EXERCISE TEXT ▸
Segment Open
My fellow blog authors and I are very self-aware of Coffeelands’ biases. It is told from a (mostly) white male development professional’s perspective from Latin American origins. However, this bias is not reflective of the global reach of CRS’ coffee programming. In addition to our five active coffee projects in Latin America, we currently have one project in Asia and two in Africa. In the Philippines we are focused on improving productivity and market access for some 9,000 farmers. In Kivu, in the Democratic Republic of Congo, we partner with the Eastern Congo Initiative to strengthen the link between specialty coffee buyers and the producers in this region. We also partner with a range of local organizations in a livelihood diversification project for smallholder coffee farmers in Kenya, Rwanda and Ethiopia.
I am finishing up an intense week of travel to Nairobi where I had the opportunity to visit farms and talk with farmers before facilitating a closing meeting for our East Africa project, entitled, “Diversifying livelihoods for smallholder coffee farmers in Kenya, Rwanda and Ethiopia”. The goal of the meeting was to help the respective country teams reflect on project successes and challenges, and identify how we can continue to support smallholders in the region and increase our programing around the coffee value chain.
The goal of the project was to help build more resilient coffee farms by creating and strengthening other sources of income for coffee farmers. Basically, small holder coffee farmers have an extreme cash flow problem. Imagine making 70% (or more!) of your annual salary in one or two months, then managing your expenses and cash for the rest of the year and doing so without access to basic financial services. This phenomenon is well documented – known as the Thin Months – based on a 2007 study from our friends at CIAT and that led Rick Peyser and Keurig Green Mountain (at the time Green Mountain Coffee Roasters) to fund a number of projects, including this one, that focused on food security and diversification.
Segment Closed
GIVEN INFORMATION ▸
Segment Open
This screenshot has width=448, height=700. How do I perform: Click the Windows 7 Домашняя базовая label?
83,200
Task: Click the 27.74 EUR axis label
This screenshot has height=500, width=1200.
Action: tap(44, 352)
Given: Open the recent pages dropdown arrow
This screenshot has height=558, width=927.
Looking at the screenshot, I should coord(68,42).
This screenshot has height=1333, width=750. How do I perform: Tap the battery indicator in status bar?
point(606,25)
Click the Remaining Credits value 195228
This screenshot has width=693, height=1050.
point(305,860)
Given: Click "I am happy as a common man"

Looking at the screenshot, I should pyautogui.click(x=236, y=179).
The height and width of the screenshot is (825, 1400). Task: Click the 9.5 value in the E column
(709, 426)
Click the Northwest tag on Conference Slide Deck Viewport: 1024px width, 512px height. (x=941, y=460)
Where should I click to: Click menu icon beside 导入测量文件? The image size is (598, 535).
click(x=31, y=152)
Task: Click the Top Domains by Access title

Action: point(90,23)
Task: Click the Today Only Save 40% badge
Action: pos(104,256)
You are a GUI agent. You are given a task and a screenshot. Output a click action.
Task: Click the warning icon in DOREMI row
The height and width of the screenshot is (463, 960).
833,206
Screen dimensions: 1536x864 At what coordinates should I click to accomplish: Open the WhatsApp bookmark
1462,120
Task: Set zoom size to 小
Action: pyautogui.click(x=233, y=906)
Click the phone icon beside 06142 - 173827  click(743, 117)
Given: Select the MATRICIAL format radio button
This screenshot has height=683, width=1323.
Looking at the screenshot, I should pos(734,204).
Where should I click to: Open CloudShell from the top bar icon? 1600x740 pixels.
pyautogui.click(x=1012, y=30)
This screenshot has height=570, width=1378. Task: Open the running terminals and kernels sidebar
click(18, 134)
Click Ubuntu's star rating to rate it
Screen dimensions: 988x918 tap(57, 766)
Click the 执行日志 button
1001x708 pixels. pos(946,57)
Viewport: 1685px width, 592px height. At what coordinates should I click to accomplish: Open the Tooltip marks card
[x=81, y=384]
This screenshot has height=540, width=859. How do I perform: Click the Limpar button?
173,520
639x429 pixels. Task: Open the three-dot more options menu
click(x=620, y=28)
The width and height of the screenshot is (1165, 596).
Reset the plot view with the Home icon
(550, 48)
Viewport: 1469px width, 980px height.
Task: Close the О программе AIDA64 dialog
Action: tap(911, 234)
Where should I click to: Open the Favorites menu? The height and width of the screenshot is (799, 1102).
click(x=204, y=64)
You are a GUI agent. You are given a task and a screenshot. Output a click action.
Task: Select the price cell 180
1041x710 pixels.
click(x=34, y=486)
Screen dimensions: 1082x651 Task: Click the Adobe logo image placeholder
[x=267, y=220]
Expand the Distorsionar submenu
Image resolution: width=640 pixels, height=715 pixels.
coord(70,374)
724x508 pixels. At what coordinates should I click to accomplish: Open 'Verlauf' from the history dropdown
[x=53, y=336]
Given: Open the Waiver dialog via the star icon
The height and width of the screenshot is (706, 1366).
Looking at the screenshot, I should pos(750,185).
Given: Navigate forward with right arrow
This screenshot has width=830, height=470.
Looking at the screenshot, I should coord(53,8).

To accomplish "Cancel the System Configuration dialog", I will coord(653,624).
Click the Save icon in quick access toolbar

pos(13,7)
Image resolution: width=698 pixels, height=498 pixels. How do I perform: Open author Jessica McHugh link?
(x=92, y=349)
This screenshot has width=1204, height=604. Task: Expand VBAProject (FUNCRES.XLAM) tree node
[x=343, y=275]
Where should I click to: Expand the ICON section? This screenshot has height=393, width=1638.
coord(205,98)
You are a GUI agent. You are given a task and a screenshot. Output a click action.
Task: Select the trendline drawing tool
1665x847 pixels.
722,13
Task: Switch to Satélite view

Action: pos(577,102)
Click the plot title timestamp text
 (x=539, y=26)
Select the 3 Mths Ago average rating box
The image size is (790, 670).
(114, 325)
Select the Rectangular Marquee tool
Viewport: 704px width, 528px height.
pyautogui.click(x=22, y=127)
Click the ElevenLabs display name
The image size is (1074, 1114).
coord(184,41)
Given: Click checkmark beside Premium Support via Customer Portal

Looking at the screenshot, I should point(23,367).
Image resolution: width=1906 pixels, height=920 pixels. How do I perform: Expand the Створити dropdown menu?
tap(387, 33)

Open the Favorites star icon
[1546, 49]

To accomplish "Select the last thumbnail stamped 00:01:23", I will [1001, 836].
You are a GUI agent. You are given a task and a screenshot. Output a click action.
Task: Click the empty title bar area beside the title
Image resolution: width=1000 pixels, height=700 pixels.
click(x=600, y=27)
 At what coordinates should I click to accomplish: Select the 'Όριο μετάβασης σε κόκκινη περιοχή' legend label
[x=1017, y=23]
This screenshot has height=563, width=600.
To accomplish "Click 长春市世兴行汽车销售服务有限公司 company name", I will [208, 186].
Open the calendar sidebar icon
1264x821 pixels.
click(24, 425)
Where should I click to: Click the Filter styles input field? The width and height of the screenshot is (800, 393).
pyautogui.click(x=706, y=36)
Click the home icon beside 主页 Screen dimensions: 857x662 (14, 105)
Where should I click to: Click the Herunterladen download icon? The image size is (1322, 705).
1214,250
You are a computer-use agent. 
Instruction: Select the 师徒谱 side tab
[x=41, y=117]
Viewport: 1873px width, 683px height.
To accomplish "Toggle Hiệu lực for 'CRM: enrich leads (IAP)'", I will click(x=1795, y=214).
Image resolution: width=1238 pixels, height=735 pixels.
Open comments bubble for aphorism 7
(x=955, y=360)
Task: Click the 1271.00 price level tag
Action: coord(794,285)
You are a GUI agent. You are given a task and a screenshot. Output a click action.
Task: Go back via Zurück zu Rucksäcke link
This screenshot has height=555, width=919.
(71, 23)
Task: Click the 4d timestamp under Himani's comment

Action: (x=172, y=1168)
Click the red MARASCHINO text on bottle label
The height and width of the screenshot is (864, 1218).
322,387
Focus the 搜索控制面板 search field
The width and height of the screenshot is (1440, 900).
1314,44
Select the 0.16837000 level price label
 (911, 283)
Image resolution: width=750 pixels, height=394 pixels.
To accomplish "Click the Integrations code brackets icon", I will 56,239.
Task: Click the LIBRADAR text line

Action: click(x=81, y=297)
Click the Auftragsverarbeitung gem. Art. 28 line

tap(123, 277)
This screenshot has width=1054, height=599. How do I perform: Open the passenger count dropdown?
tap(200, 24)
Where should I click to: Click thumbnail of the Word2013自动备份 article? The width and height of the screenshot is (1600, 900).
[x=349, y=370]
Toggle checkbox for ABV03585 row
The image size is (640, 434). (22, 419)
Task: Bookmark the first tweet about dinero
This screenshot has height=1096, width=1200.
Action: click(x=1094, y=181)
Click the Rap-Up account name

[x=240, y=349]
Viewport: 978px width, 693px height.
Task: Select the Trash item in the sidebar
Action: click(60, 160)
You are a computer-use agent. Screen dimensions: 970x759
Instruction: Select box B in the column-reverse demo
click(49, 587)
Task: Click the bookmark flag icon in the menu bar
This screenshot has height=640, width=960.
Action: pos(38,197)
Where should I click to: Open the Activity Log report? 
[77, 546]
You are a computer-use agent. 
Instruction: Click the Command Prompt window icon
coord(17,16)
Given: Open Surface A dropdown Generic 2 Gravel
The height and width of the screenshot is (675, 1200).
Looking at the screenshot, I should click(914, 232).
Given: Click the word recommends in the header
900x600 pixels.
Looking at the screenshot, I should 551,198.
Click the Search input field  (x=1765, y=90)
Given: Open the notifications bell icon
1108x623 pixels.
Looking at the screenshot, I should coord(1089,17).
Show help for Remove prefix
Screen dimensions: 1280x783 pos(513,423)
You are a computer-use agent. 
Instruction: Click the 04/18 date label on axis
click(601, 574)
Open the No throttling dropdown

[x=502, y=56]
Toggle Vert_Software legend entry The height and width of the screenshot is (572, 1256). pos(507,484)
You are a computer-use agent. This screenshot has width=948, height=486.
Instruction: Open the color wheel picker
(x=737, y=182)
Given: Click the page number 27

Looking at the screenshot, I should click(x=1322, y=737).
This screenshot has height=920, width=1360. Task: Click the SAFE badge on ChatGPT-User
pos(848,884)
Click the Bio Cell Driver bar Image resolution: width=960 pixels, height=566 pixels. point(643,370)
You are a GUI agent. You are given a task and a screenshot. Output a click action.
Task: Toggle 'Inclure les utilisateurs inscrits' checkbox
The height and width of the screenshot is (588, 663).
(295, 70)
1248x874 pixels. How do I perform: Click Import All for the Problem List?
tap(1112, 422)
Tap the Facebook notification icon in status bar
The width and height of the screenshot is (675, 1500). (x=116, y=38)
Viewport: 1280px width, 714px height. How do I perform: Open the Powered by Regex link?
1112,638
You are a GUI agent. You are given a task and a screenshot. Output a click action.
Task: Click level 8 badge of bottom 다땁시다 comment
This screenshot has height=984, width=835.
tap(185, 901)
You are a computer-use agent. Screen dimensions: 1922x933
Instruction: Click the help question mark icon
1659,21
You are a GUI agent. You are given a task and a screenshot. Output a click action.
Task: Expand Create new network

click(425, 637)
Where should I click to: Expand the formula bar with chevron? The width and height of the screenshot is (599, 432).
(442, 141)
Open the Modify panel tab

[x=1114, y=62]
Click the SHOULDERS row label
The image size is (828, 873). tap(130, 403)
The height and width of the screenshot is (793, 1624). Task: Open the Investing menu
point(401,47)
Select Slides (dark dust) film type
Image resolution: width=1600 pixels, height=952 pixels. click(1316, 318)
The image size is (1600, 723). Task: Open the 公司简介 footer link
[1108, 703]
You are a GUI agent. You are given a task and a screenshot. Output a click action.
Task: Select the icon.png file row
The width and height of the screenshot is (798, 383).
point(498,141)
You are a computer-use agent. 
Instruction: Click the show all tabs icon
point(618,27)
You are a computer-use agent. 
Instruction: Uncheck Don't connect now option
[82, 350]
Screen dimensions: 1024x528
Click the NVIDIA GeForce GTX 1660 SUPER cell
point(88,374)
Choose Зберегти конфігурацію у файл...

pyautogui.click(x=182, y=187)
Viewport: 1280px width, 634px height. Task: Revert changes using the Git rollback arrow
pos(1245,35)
Segment Closed
EXERCISE REQUIREMENTS ▸
1. Copy the Coffeelands post from "I am finishing" up to and including "coffee value chain.".
2. Answer these questions from the Coffeelands post:
(a) About how many farmers is the Philippines project focused on?
(b) To what city did the writer travel for the week of farm visits?
(c) In what year was the study behind the Thin Months carried out?
3. Say whether each statement agrees with the Coffeelands post. Answer yes or no, and quote the words that decide it.
(a) CRS currently has more coffee projects in Africa than in Asia.
(b) The Thin Months study came from Keurig Green Mountain.
(c) In Kivu, CRS partners with the Eastern Congo Initiative.

TASK SOLUTIONS ▸
1.
I am finishing up an intense week of travel to Nairobi where I had the opportunity to visit farms and talk with farmers before facilitating a closing meeting for our East Africa project, entitled, “Diversifying livelihoods for smallholder coffee farmers in Kenya, Rwanda and Ethiopia”. The goal of the meeting was to help the respective country teams reflect on project successes and challenges, and identify how we can continue to support smallholders in the region and increase our programing around the coffee value chain.

2.
(a) Some 9,000 farmers.
(b) Nairobi.
(c) 2007.

3.
(a) Yes: "we currently have one project in Asia and two in Africa."
(b) No: "based on a 2007 study from our friends at CIAT"
(c) Yes: "we partner with the Eastern Congo Initiative to strengthen the link between specialty coffee buyers and the producers in this region."